Il Piemonte è di nuovo a rischio

Nonostante le nevicate abbiano, nei giorni scorsi, imbiancato il Piemonte, in primavera si potrebbe già tornare a parlare di siccità. È questo l’avviso di Angelo Robotto, direttore generale dell’Arpa dopo aver fatto il punto sulla prevenzione del rischio valanghe.

La riunione, avvenuta ieri mattina, ha coinvolto i vertici dell’Arpa Piemonte, l’amministrazione di Ceresole e la commissione valanghe Gran Paradiso. L’obiettivo era quello di fare il punto sulla situazione della neve, sul pericolo valanghe e su come sinergizzare meglio gli enti in caso di necessità.

L’incontro, un confronto tra tecnici e amministratori, ha permesso al territorio di comprendere l’attività giornaliera dell’Arpa in materia di sicurezza in montagna. Durante la seduta, c’è stata l’occasione anche di parlare del cambiamento climatico: non bisogna infatti dimenticare che la carenza di neve probabilmente causerà, nei prossimi mesi, una situazione di siccità.

Bisognerebbe, spiega Robotto, cercare di tenere alta l’attenzione su questo tema anche quando non l’emergenza non è imminente. Tutti dovrebbero sentirsi colpiti dal problema dell’emergenza climatica, tema che dovrebbe entrare nella discussione politica e in quella pubblica.

Il 2022 è stato duro, ma il 2023 potrebbe seguirlo

Il 2022, per il Piemonte, è stato un anno critico per quanto riguarda la carenza di precipitazioni. In tutta la regione, infatti, oltre a un periodo di 111 giorni senza rovesci, si è registrato un buon 60% di pioggia in meno rispetto alla media. Inoltre, bisogna ricordare che lo scorso anno la neve ha iniziato a sciogliersi ben due mesi prima del solito, soprattutto a causa del caldo da record che ha colpito la nostra regione.

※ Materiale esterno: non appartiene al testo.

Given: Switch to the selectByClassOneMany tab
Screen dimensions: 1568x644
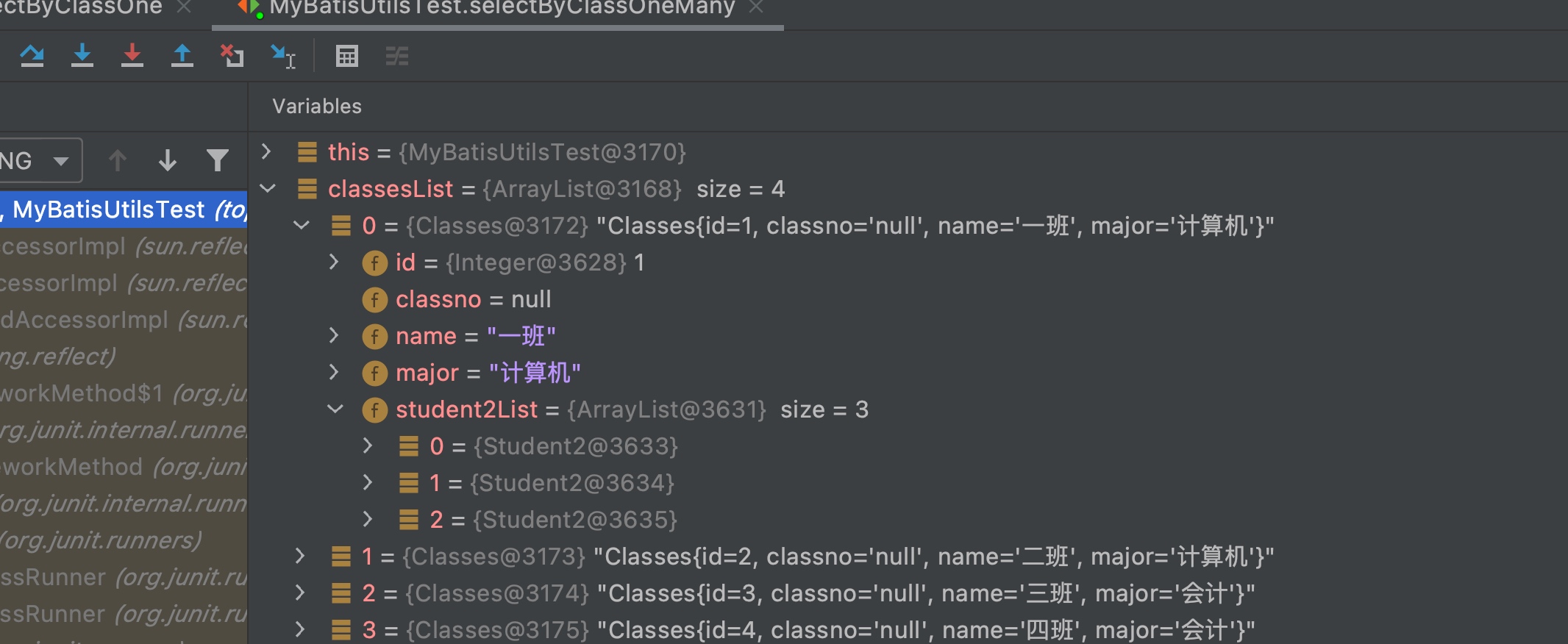Looking at the screenshot, I should click(x=502, y=9).

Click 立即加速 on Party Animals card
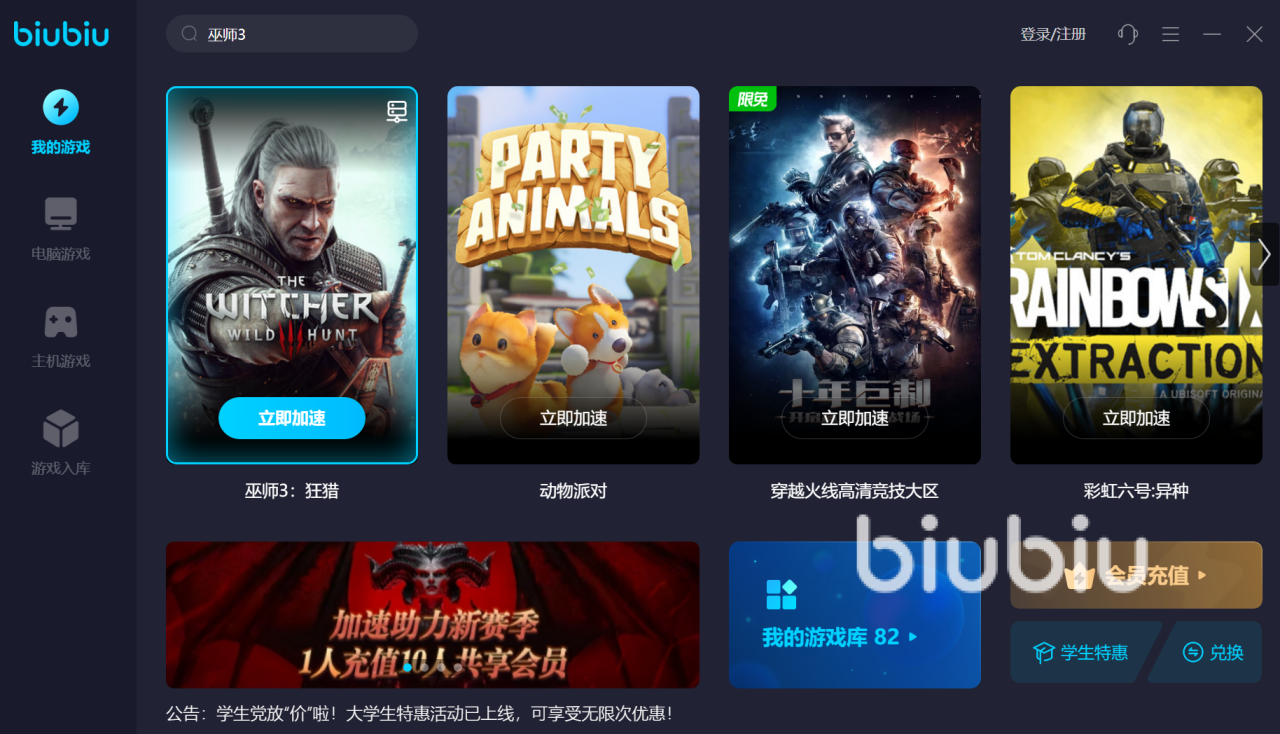573,418
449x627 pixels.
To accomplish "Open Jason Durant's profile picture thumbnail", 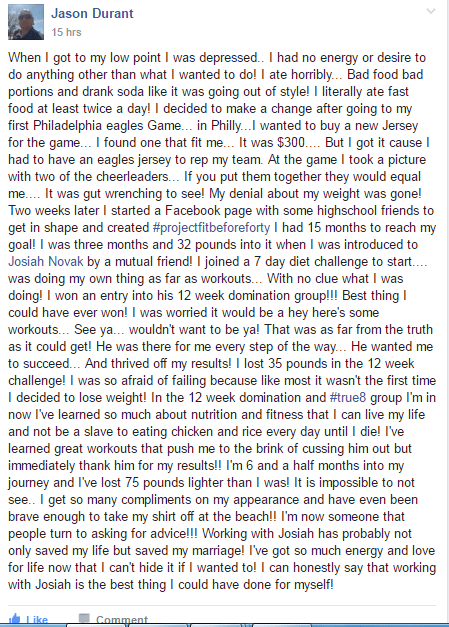I will pos(26,22).
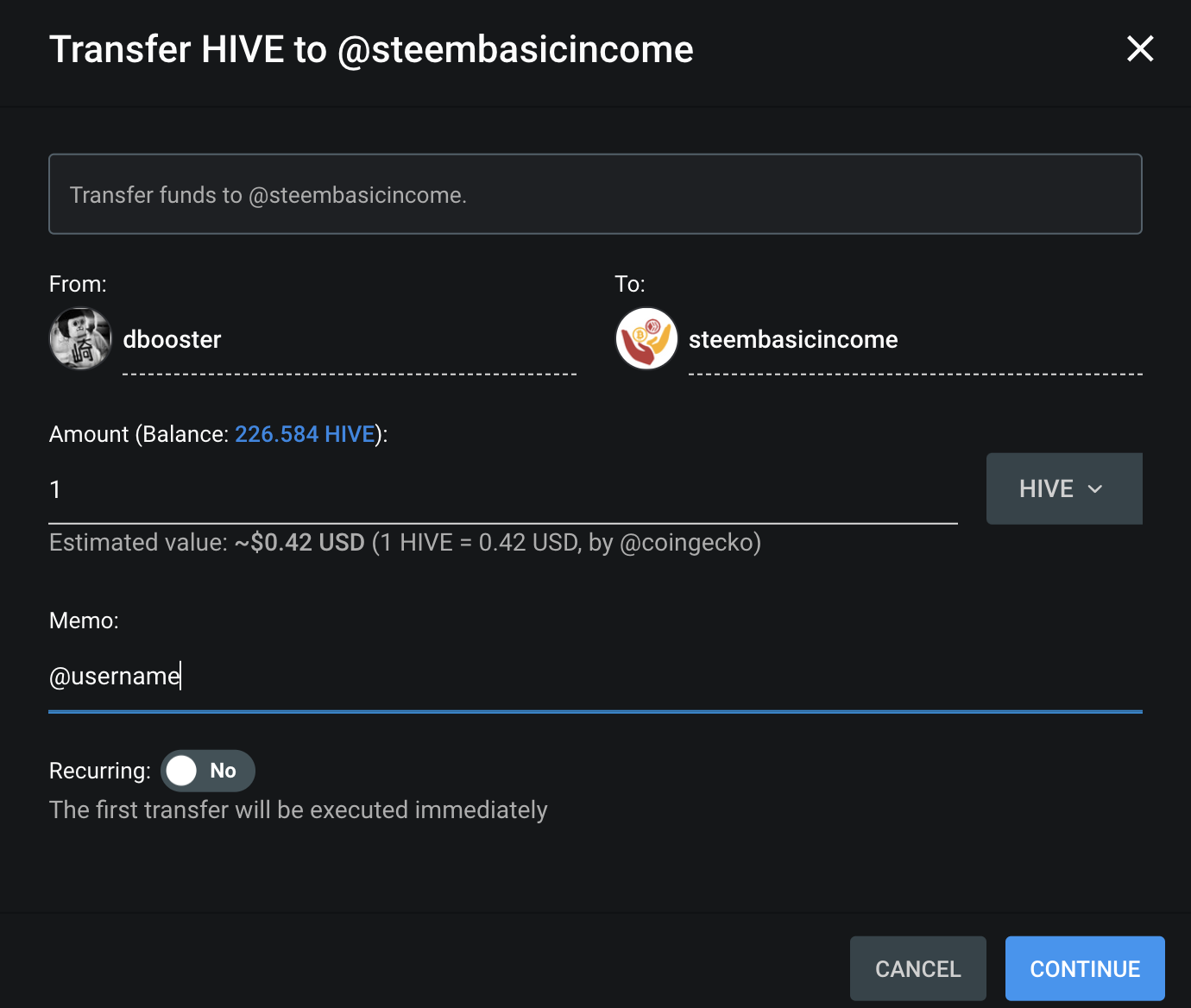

Si tratta del quadro climatico peggiore degli ultimi 60 anni che, però, potrebbe presto ripetersi. Già adesso, ad anno appena iniziato, le precipitazioni, in Piemonte, sono sotto la media. Delle prime nevicate di dicembre, infatti, non è rimasto quali nulla e le nevicate degli ultimi giorni non rappresentano un recupero significativo del volume d’acqua.

Se la stagione primaverile non sarà carica di rovesci, perciò, si rischia che in Piemonte si ritorni presto a essere in allarme siccità.

Partiamo dalla sensibilizzazione

Per fortuna, l’opera di sensibilizzazione sul territorio sta già avendo qualche effetto, dopo l’allarme siccità lanciato in Piemonte in questo 2023.

A breve, infatti, partiranno le gare per l’appalto di un grande acquedotto nella Valle Orco. Inoltre i comuni, partendo proprio da Ceresole, stanno iniziando a parlare di questo tema anche nelle scuole. Ai più piccoli, infatti, verrà spiegato tutto su neve e valanghe, grazie all’aiuto dei carabinieri forestali.

Questo è un passo importante: le nuove generazioni, infatti, sono quelle che saranno maggiormente colpite dagli effetti del cambiamento climatico. La sensibilizzazione, attraverso i più giovani, potrà poi arrivare anche nelle famiglie: solo comprendendo che ognuno può contribuire facendo la propria parte si potrà fare la differenza.